Document section:
=-=-=

On August 12, 2003, the Court entered the Memorandum and Order granting the motion to appoint the Pension Fund Group II as lead plaintiffs and approve its choice of lead and liaison counsel. On August 19, 2003, the Court entered the Order granting the motion to consolidate the actions. On October 27, 2003, the plaintiffs filed a Consolidated Complaint, and the defendants responded by filing a motion to dismiss. On May 20, 2004, the Court entered the Order denying the motion to dismiss. On August 20, 2004, the plaintiffs filed a motion to certify the class which was later withdrawn by the Order entered on October 25, 2004. On April 3, 2006, the plaintiffs filed a motion to certify the class. On January 25, 2007, the motion was granted. On May 31, 2007, the defendants filed a motion for summary judgment.
According to an article dated October 31, 2007, a union pension plan's securities class action that accused Pfizer Inc. of misrepresenting clinical studies of hit arthritis painkiller Celebrex has been junked because, according to the New Jersey district judge who oversaw it, the plaintiffs dallied too long before filing it. Judge Anne Thompson said that for the type of Securities Exchange Act claims the Alaska Electrical pension Fund and others had filed in 2003, the statute of limitations was two years after the discovery of the facts constituting the violation. The date of that discovery, or inquiry notice, was to be based on when the plaintiffs had enough information to incite storm warnings of liable activity in any reasonable investor — in other words, the date the plaintiffs should have known about the alleged fraud, even if the plaintiffs claimed not to have known about it by that date.

=-=-=

Required actions:
**1.** Answer these about the Celebrex securities case:
(a) On what date did the Court deny the motion to dismiss?
(b) Which judge oversaw the case?
(c) What limitations period did the judge say applied to the claims?
**2.** List every kind of motion named in the Celebrex securities case.
**3.** Carry on the account of the Celebrex securities case from its last sentence.
The lines that follow have nothing to do with the Celebrex securities case.

Listed records:
=-=-=

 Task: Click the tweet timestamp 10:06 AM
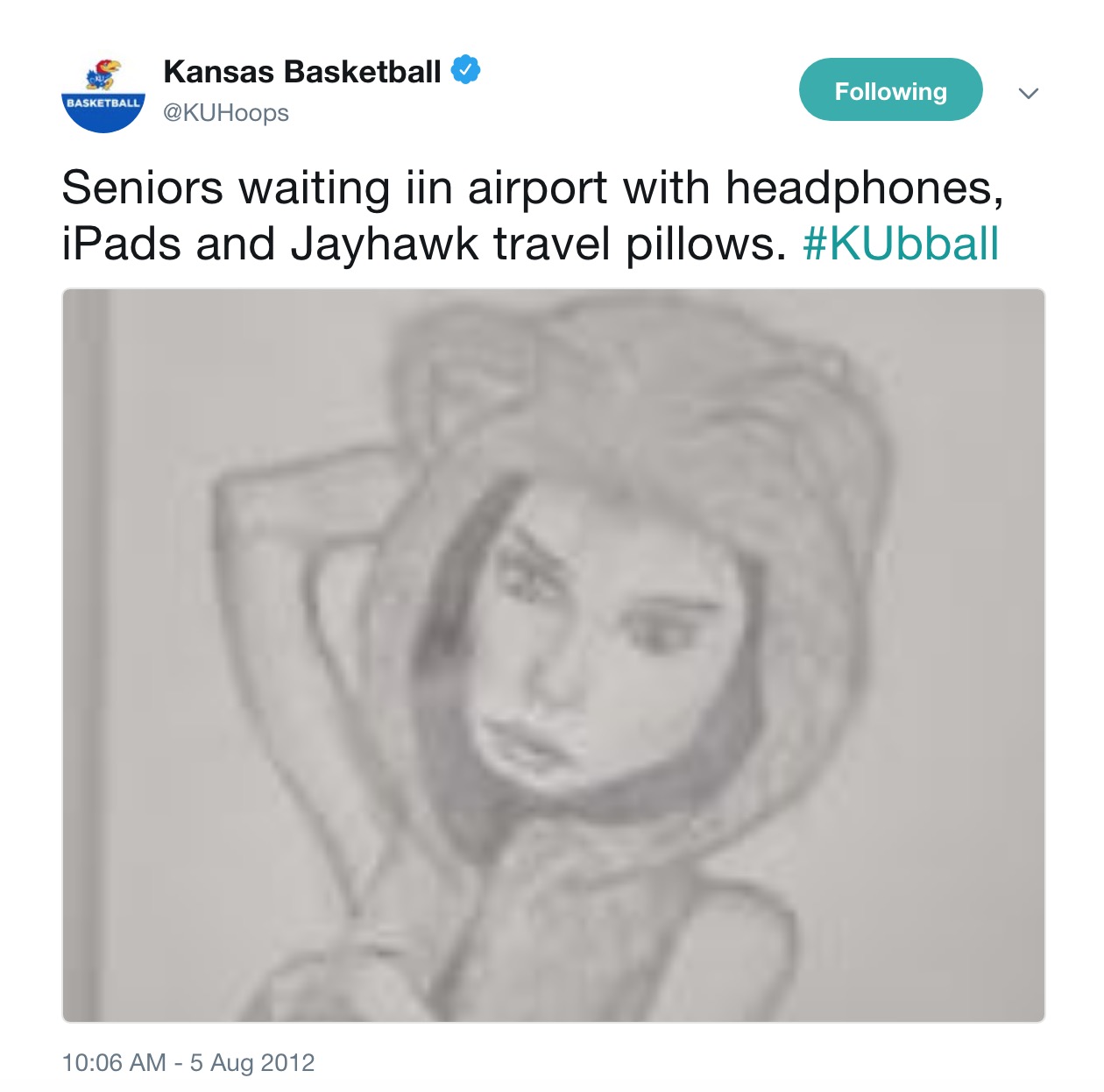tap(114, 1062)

=-=-=

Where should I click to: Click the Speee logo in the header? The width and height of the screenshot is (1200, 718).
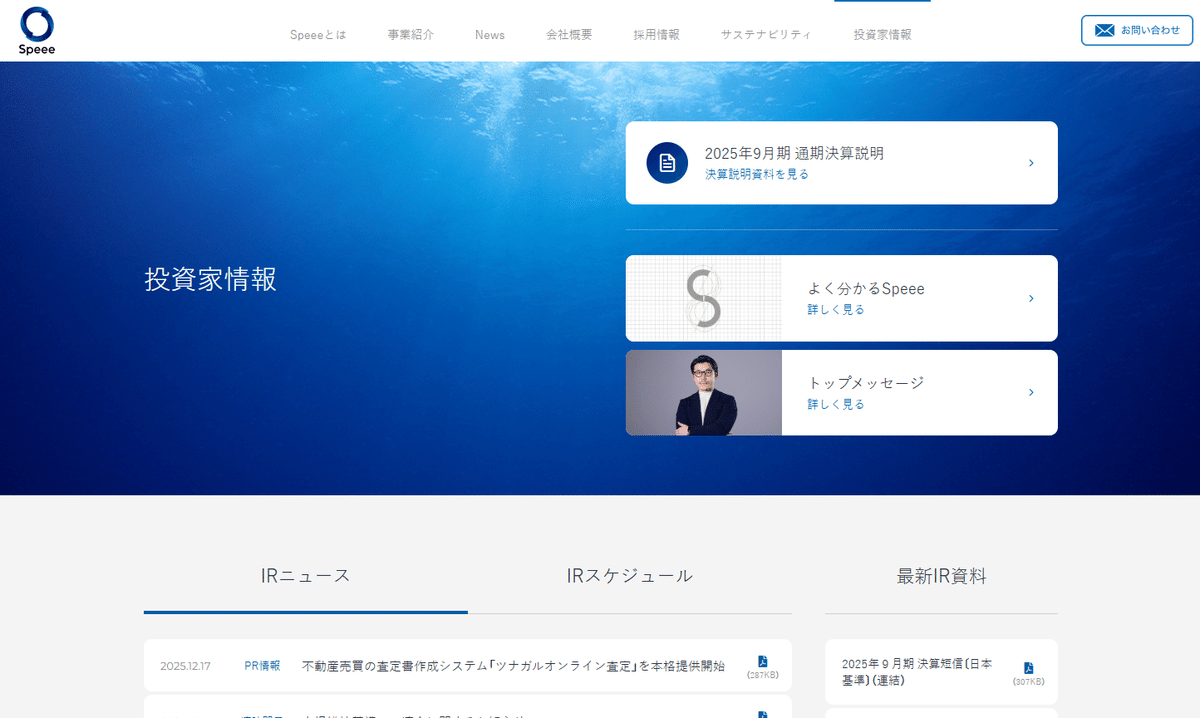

=-=-=

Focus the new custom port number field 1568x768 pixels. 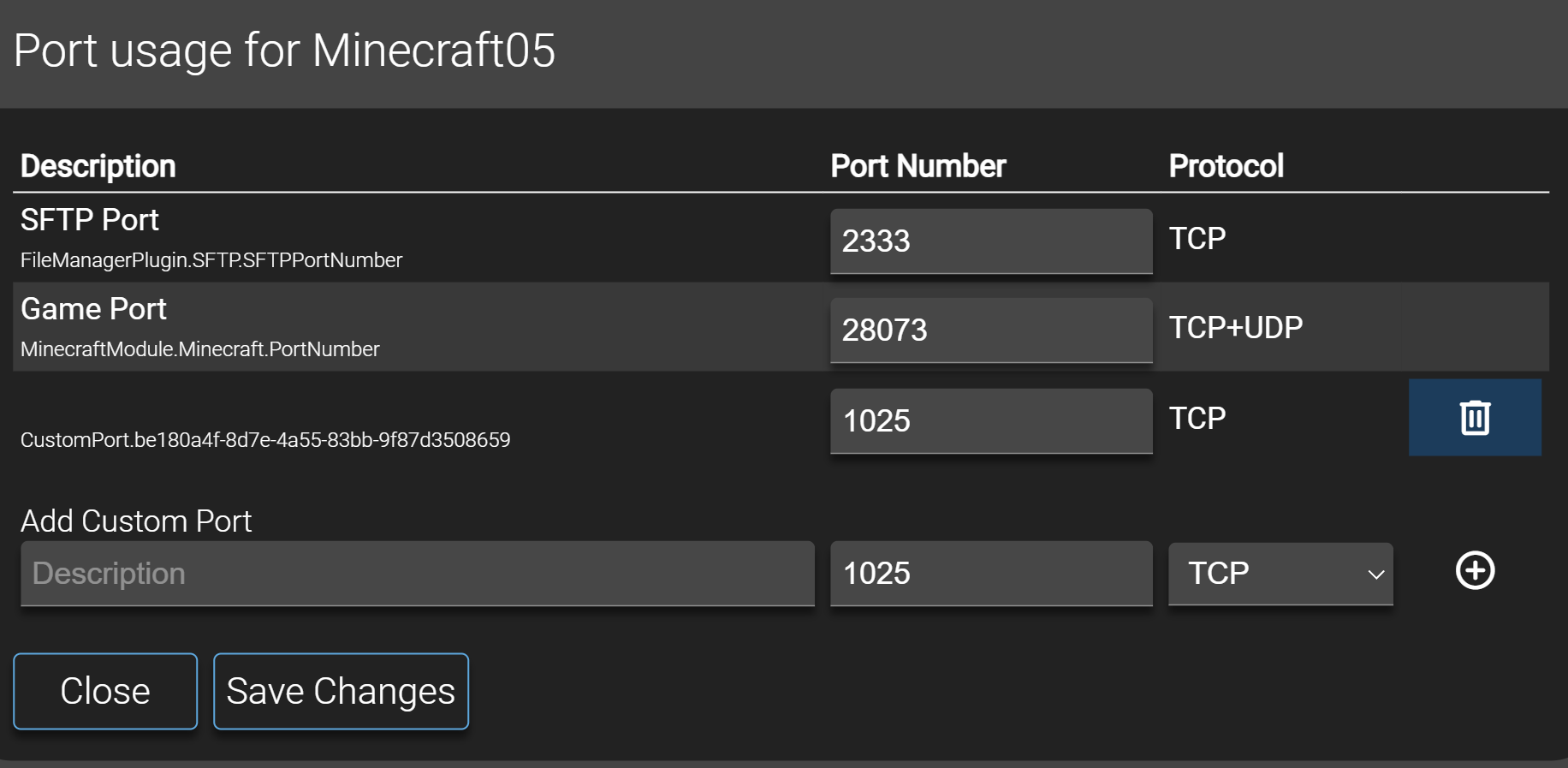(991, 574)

=-=-=

Answers for each item:
**1.**
(a) May 20, 2004
(b) Judge Anne Thompson
(c) Two years after the discovery of the facts constituting the violation

**2.**
- Motion to appoint the Pension Fund Group II as lead plaintiffs and approve its choice of lead and liaison counsel
- Motion to consolidate the actions
- Motion to dismiss
- Motion to certify the class
- Motion for summary judgment

**3.**
On November 21, 2007, the plaintiffs filed a notice of appeal from the October 30, 2007 Memorandum and Order granting the defendants’ motion for summary judgment. On December 4, 2007, the defendants filed a notice of cross appeal. On January 30, 2009, the Court entered the Judgment from the U.S. Court of Appeals. According the Judgment, the Judgment of the District Court is vacated and this matter is remanded for further proceedings.
On May 7, 2009, the plaintiffs filed a motion to appoint co-class counsel, and on June 10, 2009, the motion was granted. Motley Rice LLP was approved As Co-Class Counsel. On June 23, 2009, the case was stayed pending the United States Supreme Court's resolution of the Merck Action and defendants’ pending petition to the United States Supreme Court for a Writ of Certiorari.
On May 14, 2012, the Court issued an Order denying the Defendants' Motion for Judgment on the Pleadings.
On October 5, 2012, the Parties entered into a Stipulation of Settlement. On October 12, 2012, the Court issued an Order Preliminarily Approving Settlement and Providing for Notice.
On January 30, 2013, the Court issued an Order approving the plan of allocation for the Settlement. On the same date, the Court issued an Order awarding attorneys' fees and expenses. Finally, the Court issued a Final Judgment and Order of Dismissal with Prejudice, closing this case.